How can I cut 12 minutes out of my movie?

The most important time for a director to be objective is in the editing room. This is when you have to look at all the footage you've shot, all the blood, sweat, and tears you've put in, and be honest about what works and what doesn't. The editor and the audience don't care how long a scene took to shoot, they don't care about the actors you love to work with, and they don't care about fun something was. If it doesn't work, it needs to go.

Right now the film is a smidge under two hours. That's a little long for a romantic comedy, but it's not bad if the film works for those two hours. Right now the film works, but there's a section near the middle of the film that doesn't work great. It's a 12 minute sequence that involves about 5 or 6 scenes and nearly all the characters in the film. But each of the scenes within the sequence have their own little problems, some larger than others, particularly in one huge scene that took nearly an entire day to shoot.

I've got to figure out what I'd lose from cutting this sequence compared to what I'd gain in terms of pacing and tone. It sounds like no big deal, but it's huge.
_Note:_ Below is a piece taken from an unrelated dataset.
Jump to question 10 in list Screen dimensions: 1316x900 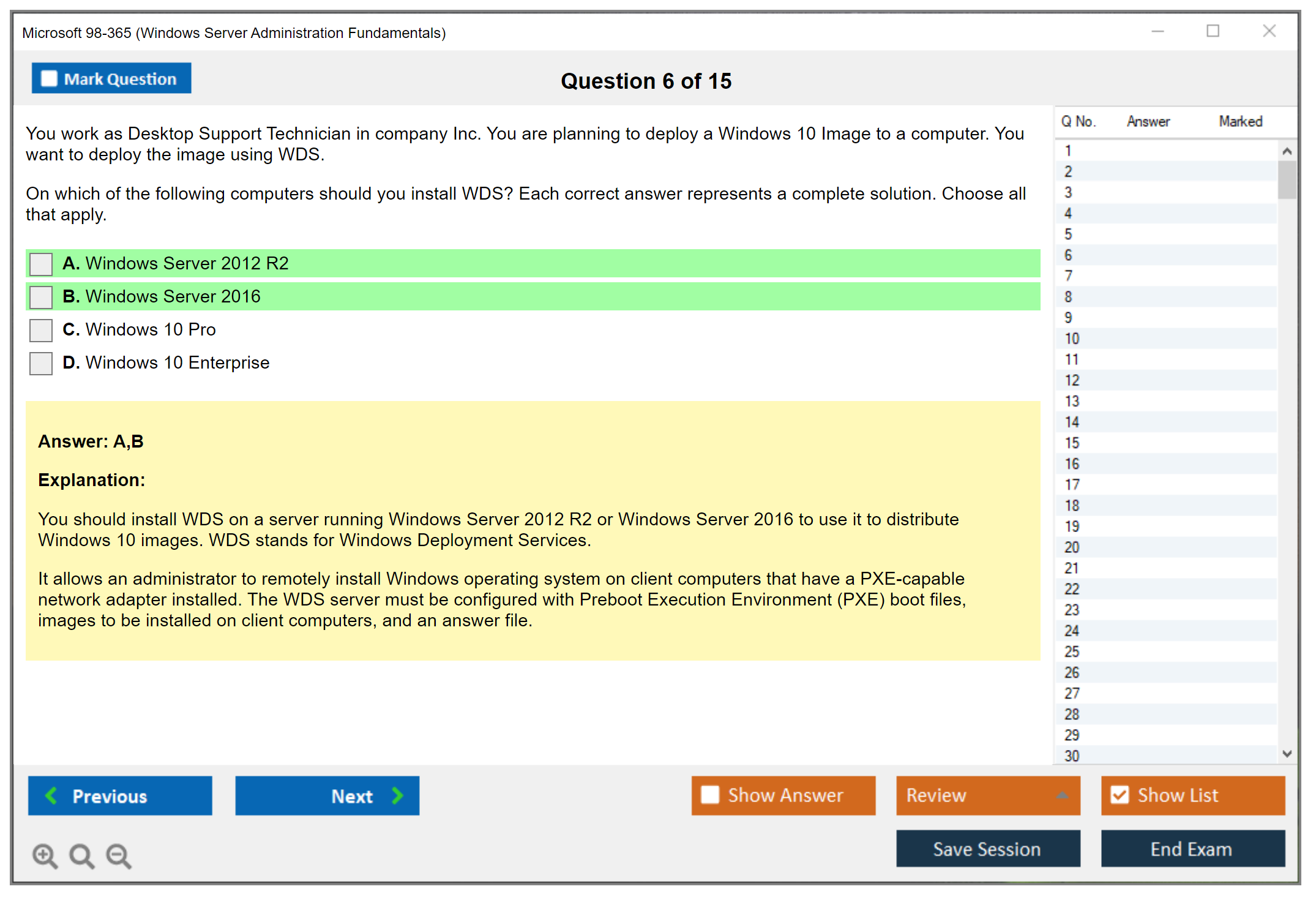(x=1072, y=339)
I care about the actors in the scenes, I care about everything I shot; obviously, if I didn't like it from the beginning, I wouldn't have had it in the script, and we wouldn't have shot it.

Filmmakers refer to this as "being willing to hurt your baby." No one wants to hurt their baby, but if it makes the baby better in the long run, sometimes you have to give a spanking or take something away from it.

My editor Frank doesn't want to lose the sequence, my wife does want to lose it. I'm back and forth. Some artist I'm being, huh?

Either way, I need to work hard tomorrow on the whole sequence to make it as good as possible. Frank leaves on Wednesday the 21st, and we have a preview test screening on Saturday the 24th, so I want to give the movie every chance to be acceptable to the test screening audience so I know what I have and what works. I'm going to trim the sequence as much as possible, cutting anything that doesn't advance the story and try to make the scenes as smooth and as watchable as possible. But if the audience doesn't respond to it, it just might have to go.